● **INPUT MATERIAL**
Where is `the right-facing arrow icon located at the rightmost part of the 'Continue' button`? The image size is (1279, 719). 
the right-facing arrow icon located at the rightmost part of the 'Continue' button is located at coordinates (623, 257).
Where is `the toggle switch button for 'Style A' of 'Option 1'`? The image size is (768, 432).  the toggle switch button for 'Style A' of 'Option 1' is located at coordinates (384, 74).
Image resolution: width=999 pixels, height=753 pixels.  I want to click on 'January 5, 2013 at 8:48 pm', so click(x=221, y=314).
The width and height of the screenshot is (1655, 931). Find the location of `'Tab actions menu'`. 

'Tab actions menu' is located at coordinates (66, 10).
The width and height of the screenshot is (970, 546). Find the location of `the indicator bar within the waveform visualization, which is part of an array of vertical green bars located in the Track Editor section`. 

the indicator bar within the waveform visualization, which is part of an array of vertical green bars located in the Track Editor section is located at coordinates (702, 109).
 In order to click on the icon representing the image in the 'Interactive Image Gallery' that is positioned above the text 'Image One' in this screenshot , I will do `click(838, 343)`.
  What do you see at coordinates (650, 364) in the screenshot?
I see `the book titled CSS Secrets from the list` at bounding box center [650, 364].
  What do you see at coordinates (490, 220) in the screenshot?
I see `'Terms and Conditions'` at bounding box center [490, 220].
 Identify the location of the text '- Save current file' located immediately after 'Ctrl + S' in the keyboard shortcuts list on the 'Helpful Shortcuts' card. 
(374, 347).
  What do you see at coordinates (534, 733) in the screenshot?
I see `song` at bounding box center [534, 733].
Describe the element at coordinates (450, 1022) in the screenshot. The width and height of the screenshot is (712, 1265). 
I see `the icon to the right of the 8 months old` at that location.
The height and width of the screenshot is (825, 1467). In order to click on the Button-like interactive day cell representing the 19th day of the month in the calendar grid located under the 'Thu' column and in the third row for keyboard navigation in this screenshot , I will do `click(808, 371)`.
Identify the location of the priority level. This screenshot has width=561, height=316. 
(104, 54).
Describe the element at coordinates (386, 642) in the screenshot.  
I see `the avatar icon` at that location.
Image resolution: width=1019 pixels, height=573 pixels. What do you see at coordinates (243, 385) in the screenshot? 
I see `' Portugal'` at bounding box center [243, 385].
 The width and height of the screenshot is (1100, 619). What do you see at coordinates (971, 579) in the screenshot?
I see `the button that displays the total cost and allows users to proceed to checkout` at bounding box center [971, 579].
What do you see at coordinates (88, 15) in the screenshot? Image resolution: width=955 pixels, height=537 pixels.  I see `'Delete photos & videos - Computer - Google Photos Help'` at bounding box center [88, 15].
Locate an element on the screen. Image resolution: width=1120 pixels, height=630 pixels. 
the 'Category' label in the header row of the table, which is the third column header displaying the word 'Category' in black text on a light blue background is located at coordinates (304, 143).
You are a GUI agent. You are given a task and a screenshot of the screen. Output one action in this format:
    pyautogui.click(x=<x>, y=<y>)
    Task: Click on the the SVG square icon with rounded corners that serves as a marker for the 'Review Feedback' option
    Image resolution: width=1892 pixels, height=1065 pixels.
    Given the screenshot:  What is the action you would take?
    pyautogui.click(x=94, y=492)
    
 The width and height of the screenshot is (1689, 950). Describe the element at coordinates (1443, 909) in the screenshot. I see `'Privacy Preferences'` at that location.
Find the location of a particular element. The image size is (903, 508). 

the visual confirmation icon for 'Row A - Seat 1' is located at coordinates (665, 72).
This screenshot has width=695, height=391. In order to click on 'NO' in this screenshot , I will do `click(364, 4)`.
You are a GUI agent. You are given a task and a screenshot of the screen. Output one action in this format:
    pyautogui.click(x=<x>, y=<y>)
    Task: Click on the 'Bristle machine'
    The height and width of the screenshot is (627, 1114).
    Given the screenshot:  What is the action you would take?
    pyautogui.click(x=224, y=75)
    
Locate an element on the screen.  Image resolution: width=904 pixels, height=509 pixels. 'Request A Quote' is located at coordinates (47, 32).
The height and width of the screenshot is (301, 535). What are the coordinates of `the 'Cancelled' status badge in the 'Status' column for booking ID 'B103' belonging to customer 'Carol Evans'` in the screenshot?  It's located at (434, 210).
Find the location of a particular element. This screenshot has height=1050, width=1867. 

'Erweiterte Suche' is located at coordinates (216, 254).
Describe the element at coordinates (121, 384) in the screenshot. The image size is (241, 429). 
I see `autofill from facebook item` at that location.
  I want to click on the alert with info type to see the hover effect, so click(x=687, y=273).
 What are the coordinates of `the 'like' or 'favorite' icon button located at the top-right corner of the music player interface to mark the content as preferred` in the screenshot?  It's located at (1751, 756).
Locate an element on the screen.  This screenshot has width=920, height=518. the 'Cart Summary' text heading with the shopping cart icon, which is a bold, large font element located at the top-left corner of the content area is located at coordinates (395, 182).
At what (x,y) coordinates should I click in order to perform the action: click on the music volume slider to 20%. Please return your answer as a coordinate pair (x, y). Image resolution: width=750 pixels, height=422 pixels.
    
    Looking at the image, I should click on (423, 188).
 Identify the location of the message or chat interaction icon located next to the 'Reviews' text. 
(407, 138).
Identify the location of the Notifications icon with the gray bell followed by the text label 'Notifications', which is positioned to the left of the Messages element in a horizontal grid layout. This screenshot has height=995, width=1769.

● **TASK BRIEF**
Please go through the listing and change every "Identify the location of" to "Find the position of", leaving all other text as it is.

● **FULL RESPONSE**
Where is `the right-facing arrow icon located at the rightmost part of the 'Continue' button`? The image size is (1279, 719). 
the right-facing arrow icon located at the rightmost part of the 'Continue' button is located at coordinates (623, 257).
Where is `the toggle switch button for 'Style A' of 'Option 1'`? The image size is (768, 432).  the toggle switch button for 'Style A' of 'Option 1' is located at coordinates (384, 74).
Image resolution: width=999 pixels, height=753 pixels.  I want to click on 'January 5, 2013 at 8:48 pm', so click(x=221, y=314).
The width and height of the screenshot is (1655, 931). Find the location of `'Tab actions menu'`. 

'Tab actions menu' is located at coordinates (66, 10).
The width and height of the screenshot is (970, 546). Find the location of `the indicator bar within the waveform visualization, which is part of an array of vertical green bars located in the Track Editor section`. 

the indicator bar within the waveform visualization, which is part of an array of vertical green bars located in the Track Editor section is located at coordinates (702, 109).
 In order to click on the icon representing the image in the 'Interactive Image Gallery' that is positioned above the text 'Image One' in this screenshot , I will do `click(838, 343)`.
  What do you see at coordinates (650, 364) in the screenshot?
I see `the book titled CSS Secrets from the list` at bounding box center [650, 364].
  What do you see at coordinates (490, 220) in the screenshot?
I see `'Terms and Conditions'` at bounding box center [490, 220].
 Find the position of the text '- Save current file' located immediately after 'Ctrl + S' in the keyboard shortcuts list on the 'Helpful Shortcuts' card. 
(374, 347).
  What do you see at coordinates (534, 733) in the screenshot?
I see `song` at bounding box center [534, 733].
Describe the element at coordinates (450, 1022) in the screenshot. The width and height of the screenshot is (712, 1265). 
I see `the icon to the right of the 8 months old` at that location.
The height and width of the screenshot is (825, 1467). In order to click on the Button-like interactive day cell representing the 19th day of the month in the calendar grid located under the 'Thu' column and in the third row for keyboard navigation in this screenshot , I will do `click(808, 371)`.
Find the position of the priority level. This screenshot has width=561, height=316. 
(104, 54).
Describe the element at coordinates (386, 642) in the screenshot.  
I see `the avatar icon` at that location.
Image resolution: width=1019 pixels, height=573 pixels. What do you see at coordinates (243, 385) in the screenshot? 
I see `' Portugal'` at bounding box center [243, 385].
 The width and height of the screenshot is (1100, 619). What do you see at coordinates (971, 579) in the screenshot?
I see `the button that displays the total cost and allows users to proceed to checkout` at bounding box center [971, 579].
What do you see at coordinates (88, 15) in the screenshot? Image resolution: width=955 pixels, height=537 pixels.  I see `'Delete photos & videos - Computer - Google Photos Help'` at bounding box center [88, 15].
Locate an element on the screen. Image resolution: width=1120 pixels, height=630 pixels. 
the 'Category' label in the header row of the table, which is the third column header displaying the word 'Category' in black text on a light blue background is located at coordinates (304, 143).
You are a GUI agent. You are given a task and a screenshot of the screen. Output one action in this format:
    pyautogui.click(x=<x>, y=<y>)
    Task: Click on the the SVG square icon with rounded corners that serves as a marker for the 'Review Feedback' option
    Image resolution: width=1892 pixels, height=1065 pixels.
    Given the screenshot:  What is the action you would take?
    pyautogui.click(x=94, y=492)
    
 The width and height of the screenshot is (1689, 950). Describe the element at coordinates (1443, 909) in the screenshot. I see `'Privacy Preferences'` at that location.
Find the location of a particular element. The image size is (903, 508). 

the visual confirmation icon for 'Row A - Seat 1' is located at coordinates (665, 72).
This screenshot has width=695, height=391. In order to click on 'NO' in this screenshot , I will do `click(364, 4)`.
You are a GUI agent. You are given a task and a screenshot of the screen. Output one action in this format:
    pyautogui.click(x=<x>, y=<y>)
    Task: Click on the 'Bristle machine'
    The height and width of the screenshot is (627, 1114).
    Given the screenshot:  What is the action you would take?
    pyautogui.click(x=224, y=75)
    
Locate an element on the screen.  Image resolution: width=904 pixels, height=509 pixels. 'Request A Quote' is located at coordinates (47, 32).
The height and width of the screenshot is (301, 535). What are the coordinates of `the 'Cancelled' status badge in the 'Status' column for booking ID 'B103' belonging to customer 'Carol Evans'` in the screenshot?  It's located at (434, 210).
Find the location of a particular element. This screenshot has height=1050, width=1867. 

'Erweiterte Suche' is located at coordinates (216, 254).
Describe the element at coordinates (121, 384) in the screenshot. The image size is (241, 429). 
I see `autofill from facebook item` at that location.
  I want to click on the alert with info type to see the hover effect, so click(x=687, y=273).
 What are the coordinates of `the 'like' or 'favorite' icon button located at the top-right corner of the music player interface to mark the content as preferred` in the screenshot?  It's located at (1751, 756).
Locate an element on the screen.  This screenshot has width=920, height=518. the 'Cart Summary' text heading with the shopping cart icon, which is a bold, large font element located at the top-left corner of the content area is located at coordinates (395, 182).
At what (x,y) coordinates should I click in order to perform the action: click on the music volume slider to 20%. Please return your answer as a coordinate pair (x, y). Image resolution: width=750 pixels, height=422 pixels.
    
    Looking at the image, I should click on (423, 188).
 Find the position of the message or chat interaction icon located next to the 'Reviews' text. 
(407, 138).
Find the position of the Notifications icon with the gray bell followed by the text label 'Notifications', which is positioned to the left of the Messages element in a horizontal grid layout. This screenshot has height=995, width=1769.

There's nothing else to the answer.